#### [Document segment]
Biggest Problem of Big Data – Entity Resolution

Big Data has gone past PoC phase. Different companies are at different stages of implementation. Data Ingestion, Data Storage ( Data Lake and EDW), Data Processing and Data Visualization processes have been quite mature and there are many open source and proprietary software to solve these problems.

One major hurdle Big Data faces today is – Entity Resolution ( defining a business entity form multitude of data sources). In EDW (Enterprise data warehouse) world, data were structured and sources were limited. Also keys of sources were pre and well defined . So RDBMS joins ( inner, outer, left outer, right outer, semi join etc) were enough to merge data from two different systems and tables.

In Big Data world, there is hardly any key or attribute that runs across the sources. Also keys of one system is useless as other systems are completely independent of each other. So business have to define their own logic for merging data from different sources which defines one entity. To make it worse, RDBMS kind of exact match joins should be replaced by fuzzy joins as referential integrity across systems can be ensured.

Following is a practical approach for resolving Entity Resolution:-

1.) Pre-define your entities and super set of  attributes ( coming from all data sources)

2.) Attributes may have multiple related values that should to mapped to same attributes. Plan your storage like this  ( Graph databases work fine for this relationship storage)

3.) Merge data from multiple sources using merge business logic to create a virtual entity with sizable attributes ( we used Apache spark for this )

Mapping attributes


  • Zip, County, State, Lat/long
  • Nearby locations (+/- area)  – high propensity area
  • IP location


  • Date/time stamp
  • Nearby time stamp (+/-) – Event happening before or after a period


  • String match (Fuzzy) – Name, Address, Cause
  • Cardinal Match  – events sharing same or similar key
  • IP Correlation (Primary IP, Secondary IP, IP from same ZIP code)
  • Other business logic related merging rules

You can make you merge model Machine Learning based so it will be leaning over time to do a relevant merge.

4.) Right Sizing Merges Columns

  • Remove transaction columns
  • Remove  database columns
  • Remove technical identifiable columns
  • Remove duplicate Columns

5.) Search this entity in your relational graph database to find ranks of similar entities more than threshold. If the outcome is less than threshold then make a new entry in your entity table with the attributes of the searching entity.

 6.) Take the highest ranked entity and mapped the missing attributes from highest ranked entities. This entity is you final entity for business

How to enhance entities with changing attributes:

Like any practical entity, values of attributes keep changing. You map the attributes values of searching entity to highest ranked entity and see the different of values. let’s say the IP values of an entity is matching to its secondary value over time. Then the secondary IP value becomes primary and primary becomes secondary. Or it is new IP then add one more relationship node with new values.

Ranking algorithm:

Business can assign different weight-age to must have, critical, important and good to have attributes and their matching threshold. This model also matches with secondary or related values so make it more accurate. Let’s say, address is a must match attributes. A customer other attributes are matching but address not matching so other models will reject it but in this model if matches with his or her office address or other address, it will boost the record that is right.

Entity Resolution and Event Correlation – Datalake DQ

DQ ( Data Quality) historically started with missing values and then moved into address correction and data enrichment ( Geo Encoding, Standardization etc.) Data Quality tools have been successfully solved the traditional data quality problems; like the ones discussed above.

#### [Direction 1]
Answer these questions from the entity resolution article.
(a) What software was used to merge data from multiple sources into a virtual entity?
(b) What kind of database is named as working well for storing attributes that have multiple related values?
(c) If an entity's IP values match its secondary value over time, what happens to its primary and secondary IP values?
#### [Direction 2]
Continue the entity resolution article from its final sentence.

#### [Collected data]
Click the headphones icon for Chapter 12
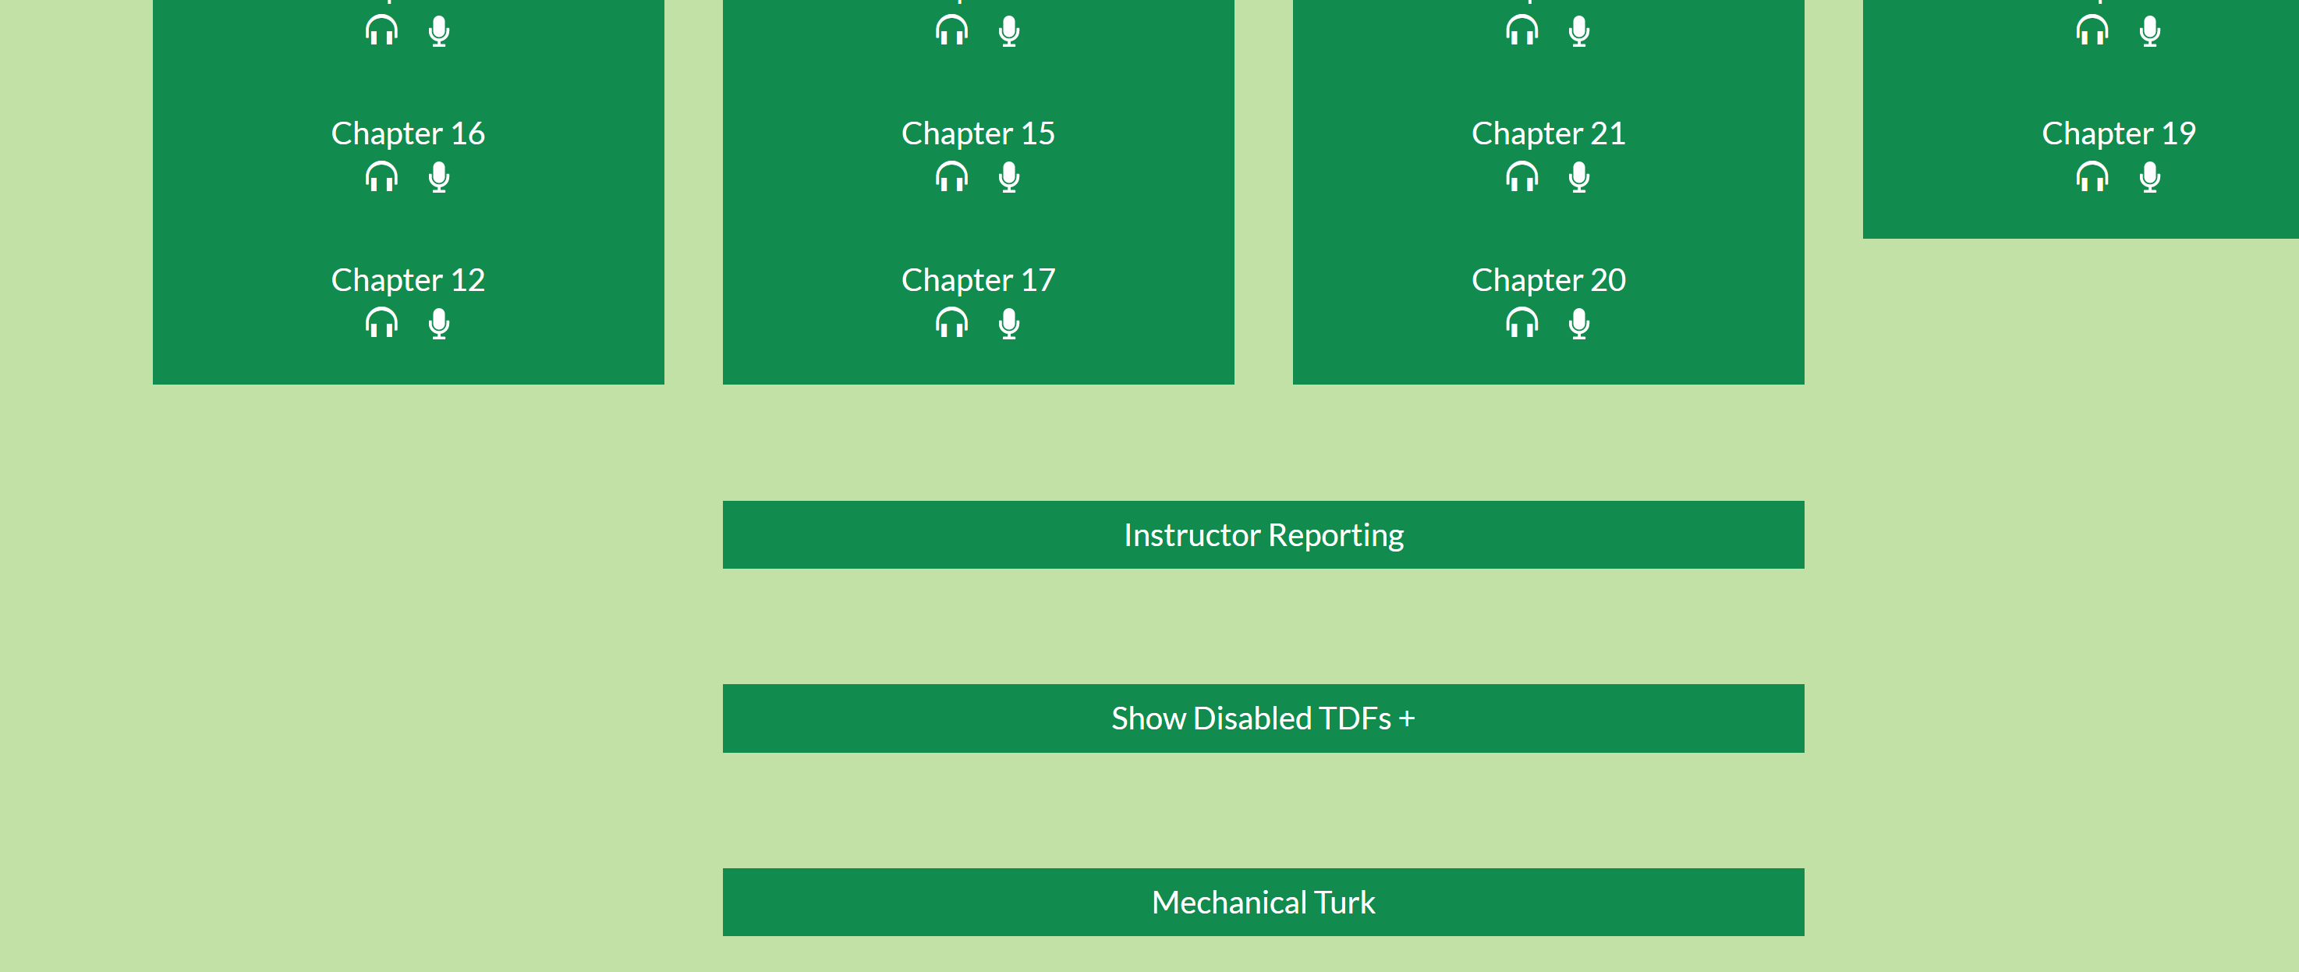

#### [Task output 1]
(a) Apache Spark.
(b) Graph databases.
(c) The secondary IP value becomes primary, and the primary becomes secondary.

#### [Task output 2]
So far, DQ was single source and single domain. With the advent of data lake, DQ has to adopt to new strategy. Event Correlation and Entity Resolution are going to be crucial for data lake validation. DQ tools have to provide these 2 must features for data lake.

Entity Resolution : Data lake will hold data from multiple sources and domains. It would be critical to create right entities from the data set. Following will be prime components of Entity Resolution (ER)

a.) Fuzzy Join : we have so many joins ( inner, outer, left outer, semi , equi etc ) supported today but they match exact values. Dimension from multiple sources may not have exact match  ( like name or address). Fuzzy join will match values which are similar but may not match exactly – like John Smith and John Smithe

b.) Algorithm for picking dimension values : Datalake will contain data from multiple CRMs, domains. While matching dimensional values, there will conflict which one to pick – let say SalesForce has different address, Sales mart has different address, the data you bought have different address. The entity should have one master address. ER algorithm will pick the right value based on timeliness, validity of source, most common occurrence etc.

c.) Entity Classification: Once the Entity Unique id and master dimensions are identifies, next step involves classifying the entity using business rules. These entity may be outdated, inactive or have little relevance. Once entity is classified and tagged, it can be used for further analysis or can be put in historical datalake. An entity with missing critical dimensional value will be dumped in dirty datalake for further investigation.

Event Correlation:  Theoretically, event is also an entity but I am putting it different header because it is temporal in nature and the algorithms used for correlation events would be different.

a.) Range Bound Correlation : Hardly two correlated event will occur at same time. One event will fire another event which may lag in time or place or in both. Along with event identifier fields, range bound dimension will be used to correlate events. Business rules will decide the  width of boundary.

b.) Event aggregation : An event can fire many sub events and super events. All these events has to suppressed into one related event. Event Correlation (EC) algorithms will map all these events into related event and cause and bring into human readable format.

c.) Noise reduction:  Aggregated event may be a false event or noise. Business rules will decide will event should be carried forward ( assuming they have strong correlation with business )and which should be dropped. Events will also go through business classification to rank their importance.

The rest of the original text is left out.